The Reserve Bank of Australia will have to cut interest rates further as China’s economic expansion slows, according to Pacific Investment Management Co., manager of the world’s biggest bond fund.
The Australian government’s commitment to return the budget to surplus in 2012-13 will also add impetus for additional policy easing, the money manager said in an e-mailed report today.
Demand from China for resources has fueled a mining boom that has buoyed Australia’s economy and kept it out of recession for two decades. A government report due tomorrow may show that export growth in China, Australia’s biggest overseas market, was the slowest in two years. RBA policy makers have cut the bank’s main lending rate by a quarter of a percentage point at each of its past two meetings as Europe’s debt crisis threatens global growth.
“We expect the global environment to be less supportive, with lower than consensus growth forecasts for China in particular,” Robert Mead, Pimco’s head of portfolio management in Australia, wrote. “We think the RBA will need to ease further in 2012.”
Traders are betting that RBA Governor Glenn Stevens will lower the benchmark by a further 0.75 percentage point by May, futures prices show.

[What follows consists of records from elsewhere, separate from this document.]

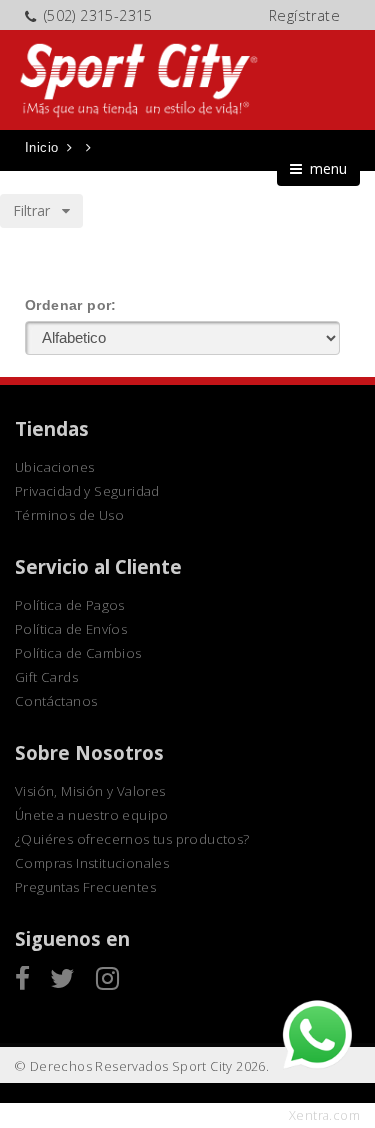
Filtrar (37, 210)
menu (324, 168)
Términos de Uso (69, 515)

They indicate a 84 percent chance of a 0.25 percentage point cut at the next policy meeting on Feb. 7.
China’s exports rose 13.4 percent in December from a year earlier, according to the median estimate of economists in a Bloomberg News survey before the data is released tomorrow. Excluding distortions in January and February each year related to the Lunar New Year, that would be the smallest increase since export growth resumed in December 2009.
The Australian government said in November that it would cut A$6.8 billion ($6.9 billion) in spending to meet Prime Minister Julia Gillard’s pledge to deliver a budget surplus even as revenues fall. This more restrictive fiscal policy, along with “tight” financial conditions will increase the likelihood of monetary easing, Pimco said.
Australian 10-year government notes advanced, with yields falling four basis points, or 0.04 percentage point, to 3.76 percent as of 12:33 p.m. in Sydney. The nation’s debt maturing in more than a year returned 14.4 percent last year, the third-best performance after the U.K. and New Zealand, according to indexes compiled by Bloomberg and the European Federation of Financial Analysts Societies.
Australia’s dollar appreciated against 14 of its 16 major counterparts last year and fell 0.6 percent to $1.0165 today.